Jersey Litigation, Mediation & Arbitration

In June 2015 the English High Court handed down its judgment in Property Alliance Group Limited (PAG) v Royal Bank of Scotland PLC (RBS) [2015] EWHC 1557 (Ch). This case provides useful guidance on the extent of legal privilege in connection with regulatory investigations. The Jersey concept of privilege follows English principles and the decision is therefore relevant to Jersey regulated businesses.

Background

PAG's claims related to alleged LIBOR manipulation and mis-selling of interest-rate swaps. Its case depending upon establishing that RBS did manipulate LIBOR.

Therefore, it sought disclosure of: (i) a number of internal reports; (ii) without prejudice correspondence with the FCA leading up to the FCA's Final Notice; (iii) privileged communications that had been shared with the FCA (PAG asserted that privilege had been waived as a result). Each will be taken in turn.

Without Prejudice Privilege (WPP)

The Court held that there were important public interest arguments for affording parties the benefit of WPP in settlement communications with their regulators.

However, the Court found that if, in the context of litigation with a third party, an entity advanced a positive case regarding the basis for a Final Notice (for example, that there had been no regulatory finding of misconduct) the benefit of WPP may be lost and the documents liable to be disclosed.

Legal Advice Privilege

RBS asserted legal advice privilege over documents prepared by lawyers for the Executive Steering Group (the internal group dealing with the investigation (ESG)).

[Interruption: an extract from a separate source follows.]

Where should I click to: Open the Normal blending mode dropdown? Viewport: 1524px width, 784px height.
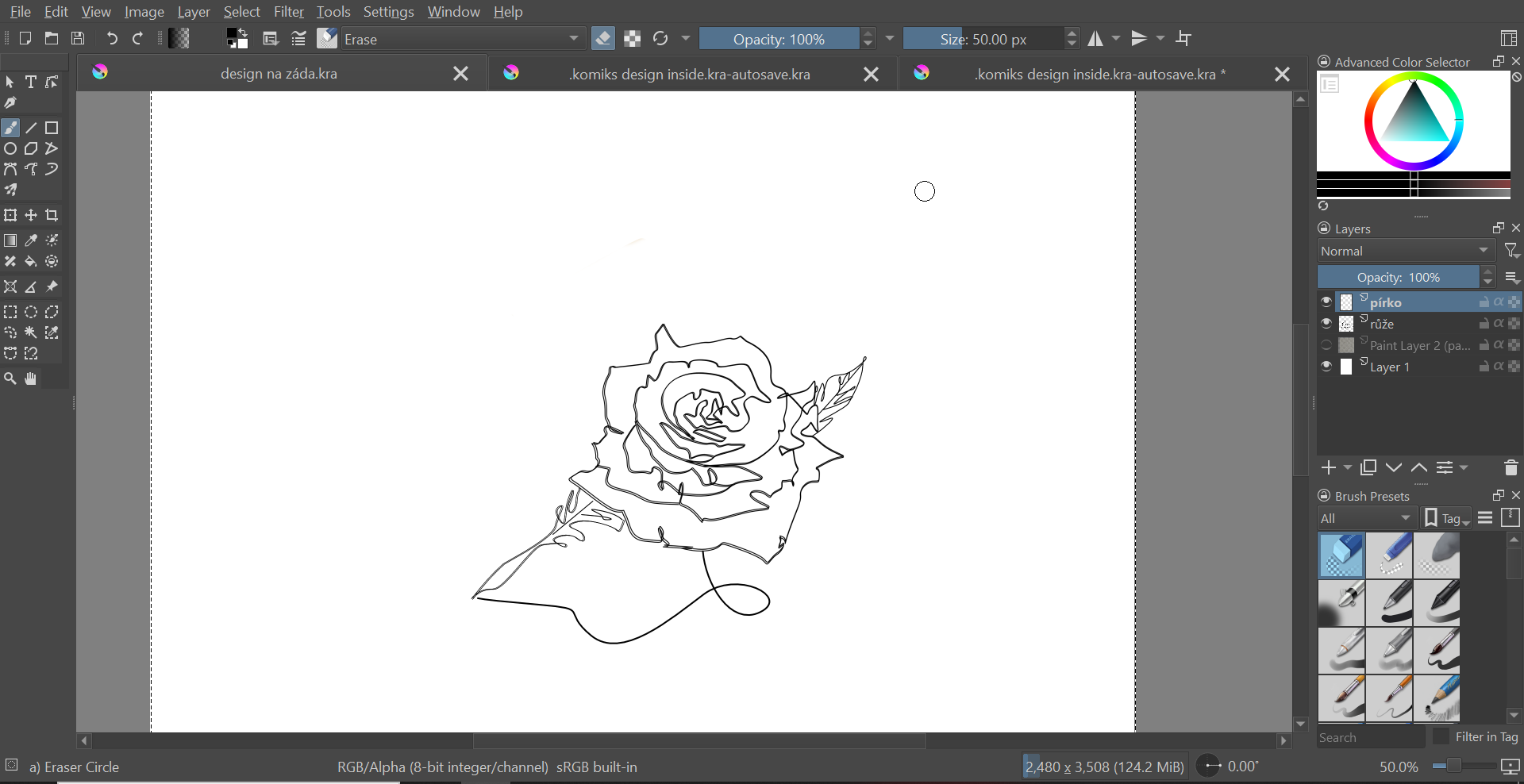pos(1405,251)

Whilst accepting that ESG was essentially the "client" for the purposes of the regulatory investigation (so that communications could in principle attract legal advice privilege), the Court questioned whether certain documents, such as memoranda and factual summaries, were in fact legal advice. The Court therefore ordered that the ESG documents should be reviewed by it, in the first instance, to ascertain whether claims to legal advice privilege were correct.

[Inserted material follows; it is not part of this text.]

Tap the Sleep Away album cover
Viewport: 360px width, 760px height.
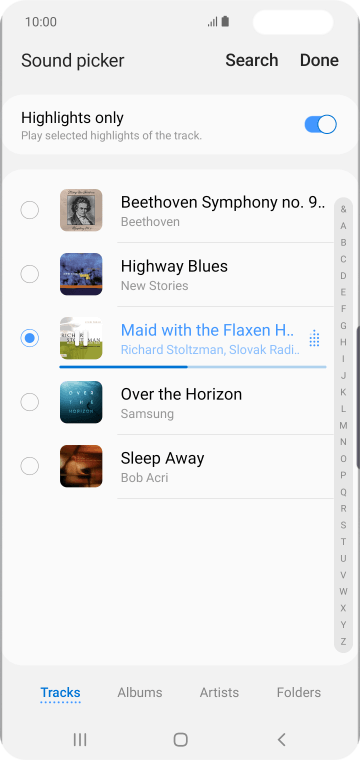[x=81, y=466]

Limited waiver of privilege

Provided documents remained confidential, RBS was entitled to maintain its right to assert privilege against third parties such as PAG even though they had been supplied (confidentially) to a regulator. However, as with WPP communications, the Court would not allow privilege to stand in circumstances where an entity was relying on the lack of a regulator's finding of misconduct to assert a positive defence against a thirdparty claim.

Comment

The Court's decision helpfully clarifies the application of key principles on legal professional privilege. Regulated persons should exercise caution:

  • when relying on regulatory findings to support arguments in third-party litigation. To the extent that publicly available documents do not support the arguments made, there is a risk that the Royal Court will order inspection of communications produced during the course of a regulatory investigation which would otherwise attract WPP.
  • when making broad and general claims to legal advice privilege over documents by virtue of the fact that they were provided by lawyers. Careful consideration has to be given to the content of these documents first.

In principle, privileged documents can be shared with a regulator without there being a broader waiver of privilege, although caution should be adopted if there are, or may be, third party claims. On balance, the judgment is a positive one. As ever, privilege is a complex area and advice should be taken if you are in doubt.

The content of this article is intended to provide a general guide to the subject matter. Specialist advice should be sought about your specific circumstances.